BANDUNG, MENARA62.COM — Dosen Prodi Komunikasi dan Penyiaran Islam UM Bandung Sopaat Rahmat Selamet menegaskan bahwa krisis ekologis yang melanda dunia saat ini berakar dari hilangnya kesadaran manusia terhadap jati dirinya sebagai bagian dari alam.
Ia menjelaskan bahwa Al-Quran telah banyak menampilkan tanda-tanda kebesaran Tuhan melalui penciptaan langit, bumi, serta pergantian siang dan malam, yang seharusnya menjadi landasan spiritual bagi umat manusia untuk membangun etika ekologis yang kokoh.
Dalam pemaparannya pada Gerakan Subuh Mengaji Aisyiyah Jawa Barat, Senin (08/12/2025), Sopaat menekankan bahwa Islam tidak memandang manusia sebagai penguasa absolut atas bumi, tetapi khalifah yang diberi amanah untuk memelihara, mengayomi, dan menjaga keberlanjutan kehidupan. Ia mengutip QS Ar-Rum ayat 41 yang menyebutkan bahwa kerusakan di darat dan laut adalah akibat ulah manusia sendiri dan menjadi peringatan agar mereka kembali kepada jalan kebenaran.
Sopaat juga menyoroti bahwa perspektif ekologi dalam Islam tidak hanya bersifat normatif, tetapi sudah lama menjadi bagian dari tradisi intelektual Islam. Ia mengutip pandangan Imam Al-Ghazali yang menggambarkan manusia sebagai mikrokosmos yang merefleksikan keseluruhan alam semesta.
”Dalam pandangan tersebut, struktur tubuh manusia disamakan dengan unsur-unsur alam, mulai dari tulang yang dianalogikan sebagai gunung hingga rambut yang diibaratkan sebagai tumbuhan di permukaan bumi,” ujar sejarawan Muhammadiyah ini.

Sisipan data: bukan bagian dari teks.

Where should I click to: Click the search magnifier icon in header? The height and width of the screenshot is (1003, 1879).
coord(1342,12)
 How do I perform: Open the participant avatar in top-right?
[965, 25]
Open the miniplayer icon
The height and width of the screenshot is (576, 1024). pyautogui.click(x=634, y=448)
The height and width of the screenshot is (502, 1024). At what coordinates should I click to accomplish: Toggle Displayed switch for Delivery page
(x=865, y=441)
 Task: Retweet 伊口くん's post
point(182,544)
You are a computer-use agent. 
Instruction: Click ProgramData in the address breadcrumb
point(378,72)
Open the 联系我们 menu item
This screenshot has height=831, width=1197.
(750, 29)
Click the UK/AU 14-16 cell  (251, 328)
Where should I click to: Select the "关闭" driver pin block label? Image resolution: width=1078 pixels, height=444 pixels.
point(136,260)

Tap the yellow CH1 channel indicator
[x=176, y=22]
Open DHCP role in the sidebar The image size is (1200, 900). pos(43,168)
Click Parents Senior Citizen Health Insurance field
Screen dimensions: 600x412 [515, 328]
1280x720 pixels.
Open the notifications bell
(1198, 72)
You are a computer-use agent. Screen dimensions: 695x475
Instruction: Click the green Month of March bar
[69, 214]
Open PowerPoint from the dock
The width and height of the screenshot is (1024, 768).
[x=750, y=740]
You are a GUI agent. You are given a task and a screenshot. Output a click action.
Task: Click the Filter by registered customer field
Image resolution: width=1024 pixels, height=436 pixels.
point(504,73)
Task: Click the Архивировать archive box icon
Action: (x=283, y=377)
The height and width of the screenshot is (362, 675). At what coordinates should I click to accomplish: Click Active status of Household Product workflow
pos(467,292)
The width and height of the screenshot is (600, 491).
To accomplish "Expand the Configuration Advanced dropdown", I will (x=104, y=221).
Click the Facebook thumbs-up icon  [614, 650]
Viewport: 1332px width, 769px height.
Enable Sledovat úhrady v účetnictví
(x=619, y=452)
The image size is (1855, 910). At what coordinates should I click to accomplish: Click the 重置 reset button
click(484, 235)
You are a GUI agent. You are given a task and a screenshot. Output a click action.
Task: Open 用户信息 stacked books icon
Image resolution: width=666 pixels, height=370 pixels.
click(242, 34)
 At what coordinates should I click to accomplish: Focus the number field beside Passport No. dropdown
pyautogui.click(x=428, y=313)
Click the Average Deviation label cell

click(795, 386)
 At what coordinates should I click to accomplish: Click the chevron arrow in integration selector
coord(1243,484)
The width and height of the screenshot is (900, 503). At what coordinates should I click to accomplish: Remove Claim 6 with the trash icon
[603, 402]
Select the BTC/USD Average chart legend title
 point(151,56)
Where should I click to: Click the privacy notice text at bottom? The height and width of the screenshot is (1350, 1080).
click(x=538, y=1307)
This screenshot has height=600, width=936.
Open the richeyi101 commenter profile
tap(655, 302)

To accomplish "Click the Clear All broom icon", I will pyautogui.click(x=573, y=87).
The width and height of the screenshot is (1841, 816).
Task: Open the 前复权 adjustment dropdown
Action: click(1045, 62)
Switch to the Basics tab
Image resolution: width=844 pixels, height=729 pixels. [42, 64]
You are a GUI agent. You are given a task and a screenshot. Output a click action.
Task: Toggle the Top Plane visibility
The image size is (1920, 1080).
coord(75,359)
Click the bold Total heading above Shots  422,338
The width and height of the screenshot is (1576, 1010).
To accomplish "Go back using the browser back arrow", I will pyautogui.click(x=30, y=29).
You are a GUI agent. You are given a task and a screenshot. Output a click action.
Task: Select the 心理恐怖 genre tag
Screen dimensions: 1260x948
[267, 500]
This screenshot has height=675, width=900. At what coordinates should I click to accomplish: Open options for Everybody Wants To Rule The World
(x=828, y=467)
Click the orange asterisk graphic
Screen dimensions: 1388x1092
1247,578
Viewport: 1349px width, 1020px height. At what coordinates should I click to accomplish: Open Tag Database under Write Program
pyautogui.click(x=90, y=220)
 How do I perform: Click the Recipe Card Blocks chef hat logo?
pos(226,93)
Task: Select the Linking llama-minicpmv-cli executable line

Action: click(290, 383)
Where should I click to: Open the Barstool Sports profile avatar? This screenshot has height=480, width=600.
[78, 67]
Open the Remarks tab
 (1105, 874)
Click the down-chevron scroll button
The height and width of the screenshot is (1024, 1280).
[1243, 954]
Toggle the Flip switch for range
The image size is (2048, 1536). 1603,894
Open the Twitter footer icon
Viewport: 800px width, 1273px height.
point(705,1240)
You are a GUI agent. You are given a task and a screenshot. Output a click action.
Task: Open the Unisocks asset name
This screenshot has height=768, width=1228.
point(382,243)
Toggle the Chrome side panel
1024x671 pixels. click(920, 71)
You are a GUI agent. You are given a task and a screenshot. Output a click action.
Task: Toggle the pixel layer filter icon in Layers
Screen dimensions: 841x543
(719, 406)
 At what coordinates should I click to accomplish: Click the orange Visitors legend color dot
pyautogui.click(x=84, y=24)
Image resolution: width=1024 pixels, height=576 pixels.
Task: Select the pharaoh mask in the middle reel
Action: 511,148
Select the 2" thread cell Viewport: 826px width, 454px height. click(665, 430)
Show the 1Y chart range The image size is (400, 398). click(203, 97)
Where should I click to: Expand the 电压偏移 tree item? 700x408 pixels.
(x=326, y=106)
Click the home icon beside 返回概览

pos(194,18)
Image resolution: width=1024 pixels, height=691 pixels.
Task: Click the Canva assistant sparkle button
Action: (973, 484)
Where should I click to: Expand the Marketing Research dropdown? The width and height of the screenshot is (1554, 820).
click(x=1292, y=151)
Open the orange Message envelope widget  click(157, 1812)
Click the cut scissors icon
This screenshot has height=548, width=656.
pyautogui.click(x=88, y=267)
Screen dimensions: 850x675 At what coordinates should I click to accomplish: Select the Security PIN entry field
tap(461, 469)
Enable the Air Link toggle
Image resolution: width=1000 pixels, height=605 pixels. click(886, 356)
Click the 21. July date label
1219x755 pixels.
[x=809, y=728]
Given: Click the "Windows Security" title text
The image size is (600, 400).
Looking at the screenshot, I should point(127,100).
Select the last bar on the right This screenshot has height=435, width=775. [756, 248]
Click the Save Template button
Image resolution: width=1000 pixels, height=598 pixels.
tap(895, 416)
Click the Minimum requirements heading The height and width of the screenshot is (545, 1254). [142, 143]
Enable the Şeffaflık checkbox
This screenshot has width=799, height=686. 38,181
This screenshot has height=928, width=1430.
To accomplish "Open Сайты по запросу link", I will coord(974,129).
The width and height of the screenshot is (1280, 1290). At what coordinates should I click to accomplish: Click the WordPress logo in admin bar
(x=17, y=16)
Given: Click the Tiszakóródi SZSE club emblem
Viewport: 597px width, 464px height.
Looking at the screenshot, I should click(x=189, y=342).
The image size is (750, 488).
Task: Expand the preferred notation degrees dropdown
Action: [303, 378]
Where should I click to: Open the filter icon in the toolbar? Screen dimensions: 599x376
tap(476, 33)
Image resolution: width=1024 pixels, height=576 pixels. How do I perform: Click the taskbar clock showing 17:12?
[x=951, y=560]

Menurutnya, kesadaran ekologis harus diperkuat tidak hanya melalui ajaran agama, tetapi melalui kearifan lokal Nusantara, termasuk budaya Sunda. Dalam tradisi lokal, manusia diyakini tersusun dari unsur tanah, air, api, dan udara, yang menunjukkan adanya keterikatan hakiki antara manusia dan alam. Nilai-nilai seperti papat kalima pancer menegaskan bahwa inti manusia adalah ruh yang ditiupkan Tuhan, sehingga ia harus hidup selaras dengan ciptaan lainnya.
Lebih jauh, Sopaat menjelaskan bahwa masyarakat Sunda memiliki tradisi ekologis yang sangat terstruktur dan diwariskan turun-temurun. Konsep seperti leuweung titipan, leuweung tutupan, dan leuweung garapan menggambarkan pembagian kawasan hutan berdasarkan fungsi sakral, cadangan, dan pemanfaatan. Sistem ini, menurut Sopaat, telah terbukti menjaga kelestarian alam jauh sebelum hadirnya pendekatan modern yang sering kali berorientasi pada eksploitasi.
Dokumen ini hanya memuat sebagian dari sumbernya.